[Stored items]
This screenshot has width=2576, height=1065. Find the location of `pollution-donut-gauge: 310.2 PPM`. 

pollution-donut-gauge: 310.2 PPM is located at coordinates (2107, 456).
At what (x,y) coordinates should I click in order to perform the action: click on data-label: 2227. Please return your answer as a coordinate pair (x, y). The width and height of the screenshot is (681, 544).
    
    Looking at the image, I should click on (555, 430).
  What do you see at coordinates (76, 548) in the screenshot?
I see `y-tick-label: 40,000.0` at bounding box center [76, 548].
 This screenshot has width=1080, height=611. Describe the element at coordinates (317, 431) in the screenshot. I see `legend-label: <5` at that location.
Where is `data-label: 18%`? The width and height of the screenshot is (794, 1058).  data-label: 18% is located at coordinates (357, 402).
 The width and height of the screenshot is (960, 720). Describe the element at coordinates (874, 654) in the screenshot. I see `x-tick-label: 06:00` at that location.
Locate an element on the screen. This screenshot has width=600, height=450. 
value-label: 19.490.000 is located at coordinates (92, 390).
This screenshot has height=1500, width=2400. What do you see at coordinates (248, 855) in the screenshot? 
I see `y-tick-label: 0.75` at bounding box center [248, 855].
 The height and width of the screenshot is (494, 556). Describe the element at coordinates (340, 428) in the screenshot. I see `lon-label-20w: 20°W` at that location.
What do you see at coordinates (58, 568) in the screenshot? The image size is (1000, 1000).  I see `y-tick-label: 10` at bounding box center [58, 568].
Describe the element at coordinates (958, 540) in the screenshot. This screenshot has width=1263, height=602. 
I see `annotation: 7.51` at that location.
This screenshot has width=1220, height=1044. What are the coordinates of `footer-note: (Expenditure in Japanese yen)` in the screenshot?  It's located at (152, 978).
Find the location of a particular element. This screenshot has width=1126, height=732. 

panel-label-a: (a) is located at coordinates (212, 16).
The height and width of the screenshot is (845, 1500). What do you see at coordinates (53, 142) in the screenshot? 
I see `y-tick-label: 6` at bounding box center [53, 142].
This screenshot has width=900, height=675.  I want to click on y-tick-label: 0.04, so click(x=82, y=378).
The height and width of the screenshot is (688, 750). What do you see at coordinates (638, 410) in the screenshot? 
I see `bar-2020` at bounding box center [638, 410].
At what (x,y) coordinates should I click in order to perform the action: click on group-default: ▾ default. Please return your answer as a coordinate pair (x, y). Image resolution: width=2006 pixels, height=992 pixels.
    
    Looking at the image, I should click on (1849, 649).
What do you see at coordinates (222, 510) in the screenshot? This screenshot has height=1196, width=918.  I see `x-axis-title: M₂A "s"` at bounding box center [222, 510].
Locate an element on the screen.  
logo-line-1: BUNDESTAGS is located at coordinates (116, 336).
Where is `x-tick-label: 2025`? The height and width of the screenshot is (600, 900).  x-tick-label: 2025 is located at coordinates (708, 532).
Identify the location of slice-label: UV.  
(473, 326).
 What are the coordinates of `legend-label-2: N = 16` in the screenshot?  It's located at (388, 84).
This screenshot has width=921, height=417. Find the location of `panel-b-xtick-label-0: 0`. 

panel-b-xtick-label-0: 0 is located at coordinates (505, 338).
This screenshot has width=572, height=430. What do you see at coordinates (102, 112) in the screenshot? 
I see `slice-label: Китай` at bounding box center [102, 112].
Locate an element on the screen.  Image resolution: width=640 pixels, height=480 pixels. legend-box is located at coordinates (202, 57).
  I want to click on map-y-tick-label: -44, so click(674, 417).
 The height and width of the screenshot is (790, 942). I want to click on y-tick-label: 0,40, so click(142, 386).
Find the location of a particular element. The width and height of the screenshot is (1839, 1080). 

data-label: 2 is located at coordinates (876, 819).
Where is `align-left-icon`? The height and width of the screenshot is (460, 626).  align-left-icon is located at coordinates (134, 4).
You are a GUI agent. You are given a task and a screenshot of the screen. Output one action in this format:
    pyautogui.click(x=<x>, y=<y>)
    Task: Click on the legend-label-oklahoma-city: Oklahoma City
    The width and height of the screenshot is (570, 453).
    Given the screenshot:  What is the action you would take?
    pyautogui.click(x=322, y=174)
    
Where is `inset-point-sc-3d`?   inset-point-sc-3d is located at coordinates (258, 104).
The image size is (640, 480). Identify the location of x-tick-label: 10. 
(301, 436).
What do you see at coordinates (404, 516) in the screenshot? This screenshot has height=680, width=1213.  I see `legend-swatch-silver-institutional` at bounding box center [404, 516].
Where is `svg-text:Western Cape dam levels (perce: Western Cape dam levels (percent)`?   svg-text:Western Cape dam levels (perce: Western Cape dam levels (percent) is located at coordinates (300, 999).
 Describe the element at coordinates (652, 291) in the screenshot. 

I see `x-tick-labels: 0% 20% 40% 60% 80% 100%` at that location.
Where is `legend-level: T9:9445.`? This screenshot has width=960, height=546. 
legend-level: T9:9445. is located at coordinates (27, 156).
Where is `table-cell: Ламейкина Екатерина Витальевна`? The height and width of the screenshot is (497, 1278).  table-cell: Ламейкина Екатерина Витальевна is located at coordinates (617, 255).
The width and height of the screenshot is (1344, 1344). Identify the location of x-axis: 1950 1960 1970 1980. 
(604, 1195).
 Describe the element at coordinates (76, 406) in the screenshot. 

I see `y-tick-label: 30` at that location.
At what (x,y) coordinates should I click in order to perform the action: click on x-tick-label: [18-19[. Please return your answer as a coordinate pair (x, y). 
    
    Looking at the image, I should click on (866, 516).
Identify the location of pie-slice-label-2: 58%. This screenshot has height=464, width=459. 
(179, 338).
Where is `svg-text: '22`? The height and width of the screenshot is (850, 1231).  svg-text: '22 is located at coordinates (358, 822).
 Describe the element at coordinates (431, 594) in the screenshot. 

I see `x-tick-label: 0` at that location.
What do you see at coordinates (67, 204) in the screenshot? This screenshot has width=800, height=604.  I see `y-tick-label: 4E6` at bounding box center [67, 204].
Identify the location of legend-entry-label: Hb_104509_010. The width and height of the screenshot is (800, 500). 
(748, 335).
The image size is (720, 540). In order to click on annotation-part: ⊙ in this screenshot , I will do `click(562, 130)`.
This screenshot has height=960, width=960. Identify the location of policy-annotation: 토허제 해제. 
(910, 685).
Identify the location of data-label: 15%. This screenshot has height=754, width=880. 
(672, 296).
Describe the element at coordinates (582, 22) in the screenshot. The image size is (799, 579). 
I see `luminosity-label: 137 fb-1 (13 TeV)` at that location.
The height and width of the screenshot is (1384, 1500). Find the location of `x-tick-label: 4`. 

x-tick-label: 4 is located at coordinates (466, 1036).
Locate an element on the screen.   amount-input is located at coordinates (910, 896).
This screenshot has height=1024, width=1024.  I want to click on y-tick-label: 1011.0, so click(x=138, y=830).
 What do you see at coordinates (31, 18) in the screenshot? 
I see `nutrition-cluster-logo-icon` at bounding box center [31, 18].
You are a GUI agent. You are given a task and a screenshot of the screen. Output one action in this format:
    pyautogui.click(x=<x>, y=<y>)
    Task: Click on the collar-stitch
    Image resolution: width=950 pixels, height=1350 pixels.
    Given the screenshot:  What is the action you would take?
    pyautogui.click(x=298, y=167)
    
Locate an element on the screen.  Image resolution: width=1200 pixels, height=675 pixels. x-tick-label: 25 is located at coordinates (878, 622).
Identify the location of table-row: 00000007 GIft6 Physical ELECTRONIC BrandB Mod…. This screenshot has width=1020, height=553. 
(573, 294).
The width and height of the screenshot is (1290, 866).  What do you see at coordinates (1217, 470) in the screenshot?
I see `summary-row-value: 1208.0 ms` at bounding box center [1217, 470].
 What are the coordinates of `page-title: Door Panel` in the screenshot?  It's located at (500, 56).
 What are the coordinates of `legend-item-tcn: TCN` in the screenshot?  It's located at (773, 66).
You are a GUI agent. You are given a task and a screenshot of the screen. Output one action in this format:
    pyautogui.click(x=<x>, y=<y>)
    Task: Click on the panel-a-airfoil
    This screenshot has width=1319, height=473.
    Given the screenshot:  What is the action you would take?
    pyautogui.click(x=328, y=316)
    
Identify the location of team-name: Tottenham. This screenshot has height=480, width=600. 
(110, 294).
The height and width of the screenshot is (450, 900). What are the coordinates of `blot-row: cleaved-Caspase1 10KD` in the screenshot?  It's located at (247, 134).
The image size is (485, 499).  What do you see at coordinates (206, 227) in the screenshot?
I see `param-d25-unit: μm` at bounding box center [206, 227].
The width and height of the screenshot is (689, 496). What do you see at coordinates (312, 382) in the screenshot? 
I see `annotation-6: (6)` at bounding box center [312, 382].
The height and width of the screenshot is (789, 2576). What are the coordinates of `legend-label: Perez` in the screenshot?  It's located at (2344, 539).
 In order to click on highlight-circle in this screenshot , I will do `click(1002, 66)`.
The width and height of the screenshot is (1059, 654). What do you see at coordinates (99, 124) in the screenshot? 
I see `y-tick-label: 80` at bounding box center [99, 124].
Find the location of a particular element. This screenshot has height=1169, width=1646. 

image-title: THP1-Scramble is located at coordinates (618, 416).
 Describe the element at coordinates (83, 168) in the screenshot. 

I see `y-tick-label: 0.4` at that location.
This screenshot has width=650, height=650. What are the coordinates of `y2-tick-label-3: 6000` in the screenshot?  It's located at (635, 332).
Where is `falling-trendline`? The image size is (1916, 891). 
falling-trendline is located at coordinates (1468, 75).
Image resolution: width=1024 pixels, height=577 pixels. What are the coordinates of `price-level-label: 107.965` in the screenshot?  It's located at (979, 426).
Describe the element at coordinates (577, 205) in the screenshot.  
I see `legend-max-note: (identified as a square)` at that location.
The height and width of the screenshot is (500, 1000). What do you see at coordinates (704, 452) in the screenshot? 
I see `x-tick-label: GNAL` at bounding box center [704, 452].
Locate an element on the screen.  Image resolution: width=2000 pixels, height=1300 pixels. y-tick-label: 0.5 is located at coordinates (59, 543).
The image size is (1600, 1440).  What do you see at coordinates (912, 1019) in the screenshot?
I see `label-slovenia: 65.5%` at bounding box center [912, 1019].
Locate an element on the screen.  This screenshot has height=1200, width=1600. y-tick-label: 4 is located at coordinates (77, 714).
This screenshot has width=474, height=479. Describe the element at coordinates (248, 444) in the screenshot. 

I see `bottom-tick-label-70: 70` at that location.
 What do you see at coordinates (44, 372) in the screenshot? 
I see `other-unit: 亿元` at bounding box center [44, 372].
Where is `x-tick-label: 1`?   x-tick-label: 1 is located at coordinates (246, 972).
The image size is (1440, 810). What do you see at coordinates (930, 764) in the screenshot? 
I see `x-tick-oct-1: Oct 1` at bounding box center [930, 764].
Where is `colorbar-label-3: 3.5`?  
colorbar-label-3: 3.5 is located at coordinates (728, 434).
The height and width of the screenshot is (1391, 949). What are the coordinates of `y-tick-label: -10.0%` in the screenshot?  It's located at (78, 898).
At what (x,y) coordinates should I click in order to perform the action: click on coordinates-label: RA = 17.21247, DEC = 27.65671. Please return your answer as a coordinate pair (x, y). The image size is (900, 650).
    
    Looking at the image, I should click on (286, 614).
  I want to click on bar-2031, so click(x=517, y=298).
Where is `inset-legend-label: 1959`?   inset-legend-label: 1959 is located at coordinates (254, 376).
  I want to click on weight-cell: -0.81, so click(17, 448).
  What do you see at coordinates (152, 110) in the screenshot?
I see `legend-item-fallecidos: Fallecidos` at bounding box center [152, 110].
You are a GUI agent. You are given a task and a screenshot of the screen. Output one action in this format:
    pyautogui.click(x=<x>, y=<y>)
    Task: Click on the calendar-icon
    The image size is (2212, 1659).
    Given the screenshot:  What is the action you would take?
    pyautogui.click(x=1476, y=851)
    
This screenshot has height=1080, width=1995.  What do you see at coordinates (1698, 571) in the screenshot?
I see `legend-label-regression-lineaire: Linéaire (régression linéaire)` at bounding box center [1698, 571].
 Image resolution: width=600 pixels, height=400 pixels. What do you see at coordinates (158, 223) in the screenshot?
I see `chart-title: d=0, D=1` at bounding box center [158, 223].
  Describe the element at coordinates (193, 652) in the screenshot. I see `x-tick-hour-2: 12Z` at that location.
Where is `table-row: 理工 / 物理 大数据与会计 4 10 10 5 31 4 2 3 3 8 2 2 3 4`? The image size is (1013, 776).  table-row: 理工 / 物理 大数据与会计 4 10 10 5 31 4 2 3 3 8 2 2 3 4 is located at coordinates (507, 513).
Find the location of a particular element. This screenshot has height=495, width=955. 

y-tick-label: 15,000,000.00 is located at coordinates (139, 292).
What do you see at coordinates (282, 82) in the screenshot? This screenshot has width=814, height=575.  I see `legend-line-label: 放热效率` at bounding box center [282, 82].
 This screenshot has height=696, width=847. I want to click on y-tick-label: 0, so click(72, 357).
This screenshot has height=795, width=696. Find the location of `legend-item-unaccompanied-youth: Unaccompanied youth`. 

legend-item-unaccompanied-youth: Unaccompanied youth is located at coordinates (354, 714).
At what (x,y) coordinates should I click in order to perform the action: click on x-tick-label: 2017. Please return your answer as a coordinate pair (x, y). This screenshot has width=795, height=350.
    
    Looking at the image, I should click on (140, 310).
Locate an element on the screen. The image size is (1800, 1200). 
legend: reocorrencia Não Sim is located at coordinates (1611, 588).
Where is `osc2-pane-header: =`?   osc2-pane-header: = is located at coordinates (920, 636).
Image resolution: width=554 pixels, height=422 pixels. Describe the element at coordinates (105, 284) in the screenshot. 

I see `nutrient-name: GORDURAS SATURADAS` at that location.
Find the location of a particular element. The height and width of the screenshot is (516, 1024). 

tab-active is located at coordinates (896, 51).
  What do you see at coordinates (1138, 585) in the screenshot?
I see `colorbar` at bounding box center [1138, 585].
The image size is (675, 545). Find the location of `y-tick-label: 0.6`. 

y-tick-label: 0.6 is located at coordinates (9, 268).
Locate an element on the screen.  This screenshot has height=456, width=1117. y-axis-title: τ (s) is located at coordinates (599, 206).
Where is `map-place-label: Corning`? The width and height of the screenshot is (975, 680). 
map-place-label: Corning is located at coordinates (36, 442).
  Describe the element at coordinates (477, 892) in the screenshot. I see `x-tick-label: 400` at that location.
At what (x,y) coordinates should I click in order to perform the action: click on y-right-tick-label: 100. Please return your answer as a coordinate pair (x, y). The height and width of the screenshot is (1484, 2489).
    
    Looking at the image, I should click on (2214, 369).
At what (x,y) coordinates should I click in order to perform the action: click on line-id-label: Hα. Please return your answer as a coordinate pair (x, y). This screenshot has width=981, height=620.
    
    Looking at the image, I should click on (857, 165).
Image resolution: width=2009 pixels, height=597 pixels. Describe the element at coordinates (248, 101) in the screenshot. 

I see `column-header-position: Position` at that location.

**Exercise requirements:** Rewrite everything from the line containing "Find the location of a particular element. The width" down to the line containing "(604, 1195).", switching "screenshot" to "screen capture" and changing nothing else. Return only those lines.

**Finished exercise:**
Find the location of a particular element. The width and height of the screen capture is (1839, 1080). 

data-label: 2 is located at coordinates (876, 819).
Where is `align-left-icon`? The height and width of the screen capture is (460, 626).  align-left-icon is located at coordinates (134, 4).
You are a GUI agent. You are given a task and a screen capture of the screen. Output one action in this format:
    pyautogui.click(x=<x>, y=<y>)
    Task: Click on the legend-label-oklahoma-city: Oklahoma City
    The width and height of the screen capture is (570, 453).
    Given the screen capture:  What is the action you would take?
    pyautogui.click(x=322, y=174)
    
Where is `inset-point-sc-3d`?   inset-point-sc-3d is located at coordinates (258, 104).
The image size is (640, 480). Identify the location of x-tick-label: 10. 
(301, 436).
What do you see at coordinates (404, 516) in the screen capture? This screen capture has height=680, width=1213.  I see `legend-swatch-silver-institutional` at bounding box center [404, 516].
Where is `svg-text:Western Cape dam levels (perce: Western Cape dam levels (percent)`?   svg-text:Western Cape dam levels (perce: Western Cape dam levels (percent) is located at coordinates (300, 999).
 Describe the element at coordinates (652, 291) in the screen capture. 

I see `x-tick-labels: 0% 20% 40% 60% 80% 100%` at that location.
Where is `legend-level: T9:9445.`? This screen capture has width=960, height=546. 
legend-level: T9:9445. is located at coordinates (27, 156).
Where is `table-cell: Ламейкина Екатерина Витальевна`? The height and width of the screen capture is (497, 1278).  table-cell: Ламейкина Екатерина Витальевна is located at coordinates (617, 255).
The width and height of the screen capture is (1344, 1344). Identify the location of x-axis: 1950 1960 1970 1980. 
(604, 1195).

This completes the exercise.